Mark Waser wrote:
Hi Bill,

...
If storage and access are the concern, your own argument says that a sufficiently enhanced human can understand anything and I am at a loss as to why an above-average human with a computer and computer skills can't be considered nearly indefinitely enhanced.
The use of external aids doesn't allow one to increase the size of "active ram". Usually this is no absolute barrier, though it can result in exponential slowdown. Sometimes, however, I suspect that there are problems that can't be addressed because the working memory is too small. This isn't a thing that I could prove (and probably von Neuman proved otherwise). So take "exponential slowdown to be what's involved, though it might be combinatorial slowdown for some classes of problems. This may not be an absolute barrier, but it is sufficient to effectively be called one, especially given the expected lifetime of the person involved. (After one has lived a few thousand years, one might perceive this class of problems to be more tractable...but I'd bet they will be addressed sooner by other means.)

Consider that we apparently have special purpose hardware for rotating visual images. Given that, there MUST be a limit to the resolution that this hardware possesses. (Well, I suspect that it rotates "vectorized" images, and retranslates after rotation...but SOME pixelated image is being rotated (they've watched it on PET[?] scans). This implies that anything that requires more than that much detail to handle is fudged, or just isn't handled. So the necessary enhancement would:
1) off-load the original image
2) rotate it, and
3) import the rotated image
Plausibly importation could be done via a 3-D monitor, though it might take a lot of study. Exporting the original uncorrupted image, however, is beyond the current state of the art.

I would argue that this is but one of a large class of problems that cannot be addressed by the current modes of enhancement.

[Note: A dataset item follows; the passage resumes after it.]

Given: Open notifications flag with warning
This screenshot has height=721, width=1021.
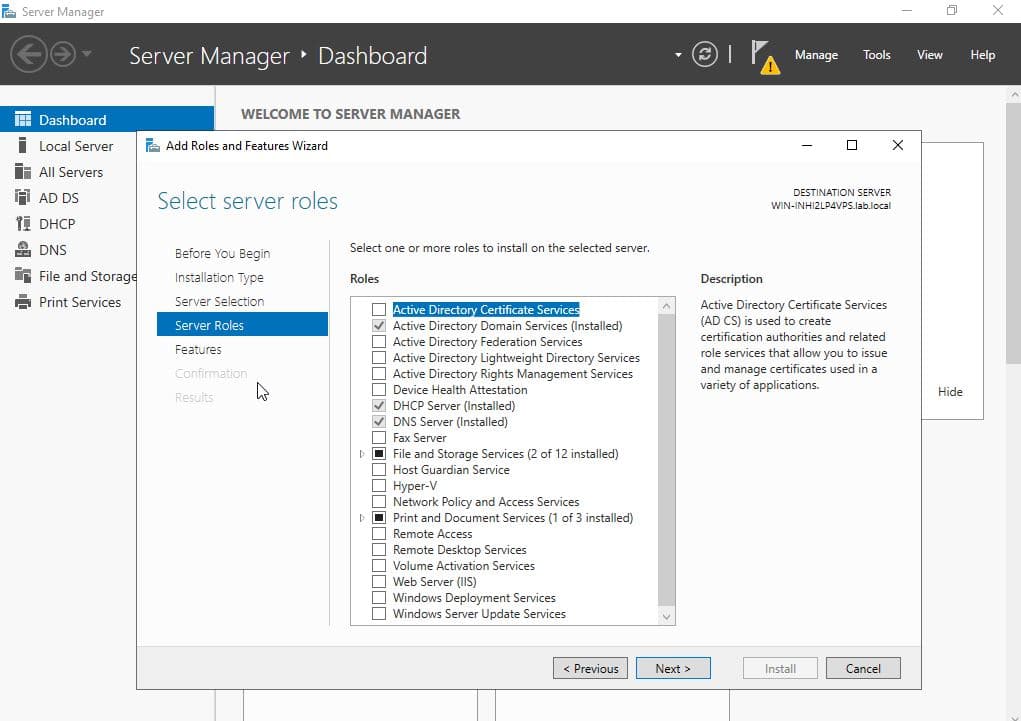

Regarding chess or Go masters -- while you couldn't point to a move and say you shouldn't have done that, I'm sure that the master could (probably in several instances) point to a move and say "I wouldn't have done that" and provided a better move (most often along with a variable-quality explanation of why it was a better move).
...       Mark

----- Original Message ----- From: "BillK" <[EMAIL PROTECTED]>
To: <agi@v2.listbox.com>
Sent: Saturday, December 02, 2006 2:31 PM
Subject: Re: [agi] A question on the symbol-system hypothesis

...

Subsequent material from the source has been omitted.